Newsom signs legislation allowing pathway for inmate firefighters to become professional after release
California Gov. Gavin Newsom (D) signed legislation Friday creating a pathway for inmate firefighters to become professionals after they are released.
The bill, AB2147, allows certain prisoners who are on the front lines of wildfire containment to have their records expunged after serving their sentences.
Without the barrier of a criminal record, the former prisoners can seek employment as firefighters. The bill excludes those convicted of certain crimes, such as murder, kidnapping, rape, arson or any felony punishable by death or life imprisonment.
The news comes as California and other West Coast states combat devastating wildfires that have already killed 27 people as of Saturday afternoon.
Climate change has lead to hotter, drier Augusts, and last month the region saw an increased number of lightening storms known to spark fires in the area.
Newsom posted an image of him signing the bill against the backdrop of burnt forest near Lake Oroville, one of the regions hardest-hit by the wildfires in the state.

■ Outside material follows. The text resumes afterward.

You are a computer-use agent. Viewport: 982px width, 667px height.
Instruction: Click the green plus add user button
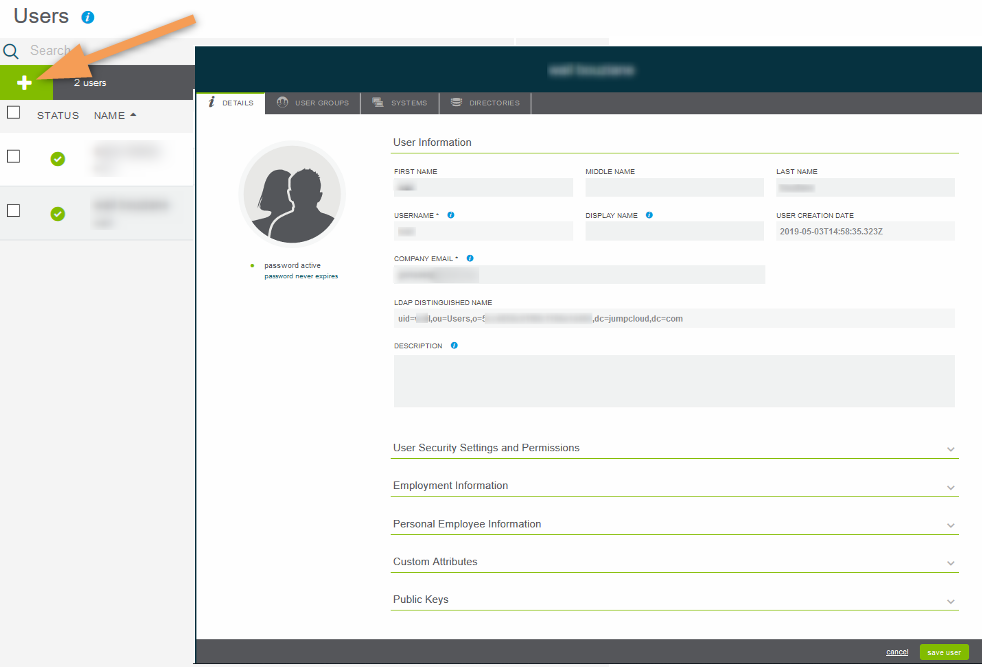coord(25,83)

“CA’s inmate firefighter program is decades-old and has long needed reform,” Newsom wrote on Twitter. “Inmates who have stood on the frontlines, battling historic fires should not be denied the right to later become a professional firefighter.”
CA’s inmate firefighter program is decades-old and has long needed reform.
Inmates who have stood on the frontlines, battling historic fires should not be denied the right to later become a professional firefighter.
Today, I signed #AB2147 that will fix that. pic.twitter.com/15GJ7Gijt7
— Gavin Newsom (@GavinNewsom) September 11, 2020
Cal Fire trains minimum security prison inmates and pays them $1 per hour while in the field and $2 per day when they’re not on duty, according to The Associated Press. Inmates also qualify to have their sentences reduced for each day spent fighting wildfires.
According to the bill, nearly 800 inmate firefighters helped battle the deadly Camp Fire in Butte County and 400 helped with the Kincade Fire in the Napa Valley in 2019.
In August, Cal Fire reported having an inmate firefighter shortage this year after the California Department of Corrections and Rehabilitation announced its decision to release as many as 17,600 inmates early to prevent the spread of coronavirus in prisons, according to CNN.